Enrich Your Enterprise Analytics Capabilities Today With The Elastic Stack

Kobi Hikri

  • Jan 10, 2019
  • 19 Min read
  • Jan 10, 2019
  • 19 Min read
Big Data


“What gets measured, gets managed” - Peter Drucker

Everyone around you is talking about data analytics and insights. They are talking about how they are able to monetize the information they are gathering from their software platforms.


How about you? Have you considered gathering insights from your software platform?

Oh, but it probably will cost a fortune to develop and integrate such capabilities into your platform, right? Well, not necessarily.

The world of software has plenty to offer in terms of data collection, ingestion and analysis. Many of these modern systems integrate fluidly into existing systems.

In this article, I am going to overview a technology stack that will enrich your existing software platform with enterprise grade analytics capabilities.

And to put the cherry on top, we will perform this upgrade without writing a single line of code, through the magic of the Elastic Stack.

What We Will Cover in This Article

At a higher abstraction level, one might break down the common process of gathering (possibly monetization enabling) insights from a running systems information to the following three steps. These steps can be performed on information gathered from our current, running software platform.

Log Collection, Analysis, and Visualization

Note: In this article I using the term “logs” to describe any information our software system produces (e.g. output stream, error stream, hardware interrupts, and also textual log files), and not only textual log files, to which developers write information.
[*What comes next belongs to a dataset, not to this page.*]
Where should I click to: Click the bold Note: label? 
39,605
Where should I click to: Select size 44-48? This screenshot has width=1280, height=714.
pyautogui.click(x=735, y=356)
A running software platform produces plenty of data. This information might be the individual processes log info, CPU utilization information, I/O utilization information, and much more.

Every piece of information, as described above, might come handy in the process of gathering insights that our marketing team can leverage to better understand how the system is being used.

However, it may be the case that we have deployed integrated instrumentation tools into our software platform unwisely or not at all. Sometimes, to include such instrumentation tools (e.g. performance counters on the Windows operating system), we will need to deal with an already deployed system that cannot be modified currently.

For the sake of data collection, we will examine the most capable products from elastic - Beats, and Logstash.



Once we’ve gathered all our system logs, we will want to analyze them in order to gather as much insight as possible.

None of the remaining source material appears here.